ТЕКСТ УПРАЖНЕНИЯ:
Суфии: Восхождение к истине - Лео Яковлев
Шрифт:
Интервал:
Закладка:
«В определенных ситуациях человек разбирается легко, — подчеркивает Газали, — и это создает у него впечатление, что все остальное будет также легко понять. Однако существуют ситуации, которые могут понять только те, кто подходит к ним определенным (особым) образом. Незнание этого (механизма) заставляет людей ошибочно считать все события однородными». Как и другие суфийские учителя, Газали считает, что, в зависимости от требований текста, он должен приводить одни и те же аргументы, видоизменяя их. Отчасти это обусловлено тем, что суфийский метод может потребовать рассмотрения одной и той же точки зрения в свете различных идей, а также тем, что в учебных группах люди зачастую не вполне искренне относятся к важным точкам зрения и не могут проникнуться ими. Точка зрения должна стать динамической силой ума искателя. Во многих случаях искатели, привыкшие к обусловленности или к определенной подготовке, относятся к точке зрения как к определенному условию. В результате этого они просто начинают думать, что уже впитали ее, потому что всякий раз, когда они сталкиваются с различными аспектами этой точки зрения, они реагируют на них заранее известным образом. Для того чтобы суфийское воздействие было эффективным, от подобных вещей необходимо избавиться.
Непонимание целей употребления таких терминов, как «Сын Божий» (по отношению к Христу) или «Я истина» (слова суфия Халладжа), обусловлено именно этой причиной. Попытки описать определенную взаимосвязь словами, не годящимися для этого, приводят к неправильному истолкованию.
В «Возрождении богословских наук» Газали пишет, что человек может проходить через стадии внутреннего развития подобно этапам физического роста. В результате такого постепенного развития его переживания выражаются в различных формах, поэтому суфий может и не нуждаться в определенном внешнем опыте, ибо теперь он способен к приобретению последовательного, более качественного опыта. «Каждый период жизни, например, отличается своими видами наслаждений. Дети любят играть и не имеют никакого представления о радостях брака, способность к которому у них появится позже. В юности человек еще не может так наслаждаться богатством и величием, как он делает это в более зрелом возрасте. В свою очередь, зрелые люди могут считать наслаждения юности куда менее значительными, чем те, которые доступны им сейчас. Конечно, более развитые люди посчитают знакомое всем потворствование себе несовершенным, мелким или случайным, если оценят его с точки зрения своих новых возможностей».

РАЗДЕЛ ДАННЫХ:
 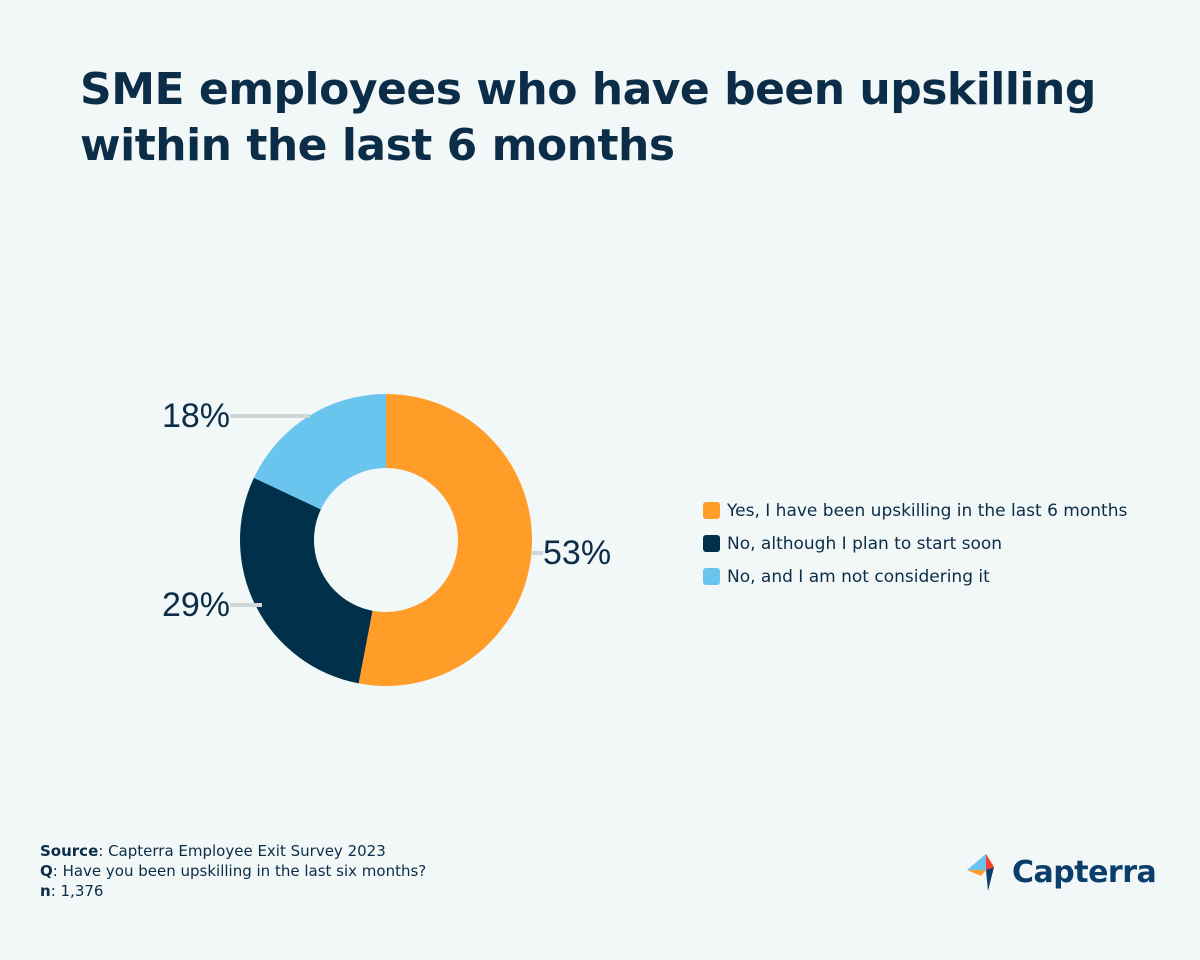 I want to click on data-label-3: 18%, so click(x=196, y=416).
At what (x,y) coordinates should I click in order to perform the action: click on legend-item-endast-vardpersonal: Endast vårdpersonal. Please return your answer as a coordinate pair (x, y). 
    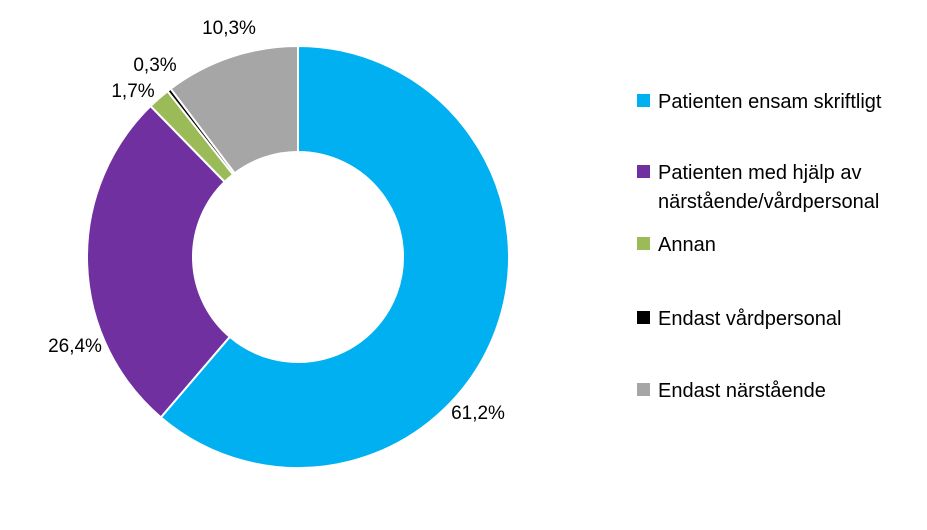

ЗАДАНИЯ:
**A.** Сократите абзац текста о суфиях, который начинается словами «В „Возрождении богословских наук“ Газали пишет». Сохраните его основные факты.
**B.** Продолжите текст о суфиях, начав сразу после его последнего предложения.

ОТВЕТЫ К ЗАДАНИЯМ:
**A.** В «Возрождении богословских наук» Газали сравнивает внутреннее развитие человека с физическим ростом: оно тоже проходит через стадии. Поэтому переживания человека выражаются в разных формах. Суфий может не нуждаться в определенном внешнем опыте, так как теперь способен приобретать последовательный, более качественный опыт. У каждого периода жизни свои наслаждения. Дети любят играть и не знают радостей брака. Юноши не могут наслаждаться богатством и величием так, как зрелые люди. Зрелые люди считают радости юности менее значительными, чем доступные им теперь. Более развитые люди, оценивая привычное потворствование себе с точки зрения своих новых возможностей, сочтут его несовершенным, мелким или случайным.

**B.**
Смена аллегорий характерна для всех живых суфийских школ, ибо она не дает этим аллегориям создавать новые виды обусловленности. Внешне идеи, содержащиеся в работах Газали, часто изменяются, но их внутренний смысл остается тем же. В «Минхадже аль-абидин» («Путь рабов») он рассматривает процесс алхимизации сознания в «долинах опыта» — в Долине Знания, Возвращения назад, Препятствий, Страданий, Молнии, Пропастей и Восхваления. Это наиболее близкий к теологии метод проекции суфийского учения, с помощью которого и мусульмане, и христиане средневековья могли получить определен ное представление о суфийском учении. Интересно отметить, что Бэньян и Чосер, использовавшие этот суфийский материал, особый упор делали на его образность, надеясь с ее помощью укрепить католическую мысль. Такие восточные учителя, как Аттар и Руми, поддерживали связь с более непосредственными проявлениями темы возможно потому, что они были не только теоретическими, но и практическими учителями, основавшими собственные школы.
Газали утверждает, что понятия человека о счастье претерпевают последовательные изменения в зависимости от его «уровня бытия». Эта концепция, не имеющая ничего общего с обычными представлениями о том, что существует некая общая и абстрактная форма счастья, является характерной чертой суфийского учения.
«Человек обладает различными потенциальными возможностями, каждой из которых соответствует свой тип наслаждения. Существует еще и духовная способность, которую я называю реальным разумом. Этот разум испытывает наслаждение, если приобретает максимально возможное для себя количество знания. Таким образом, потворствование может быть и внутренним и внешним. Предпочтение этим формам потворствования будет отдаваться в зависимости от уровня их чистоты.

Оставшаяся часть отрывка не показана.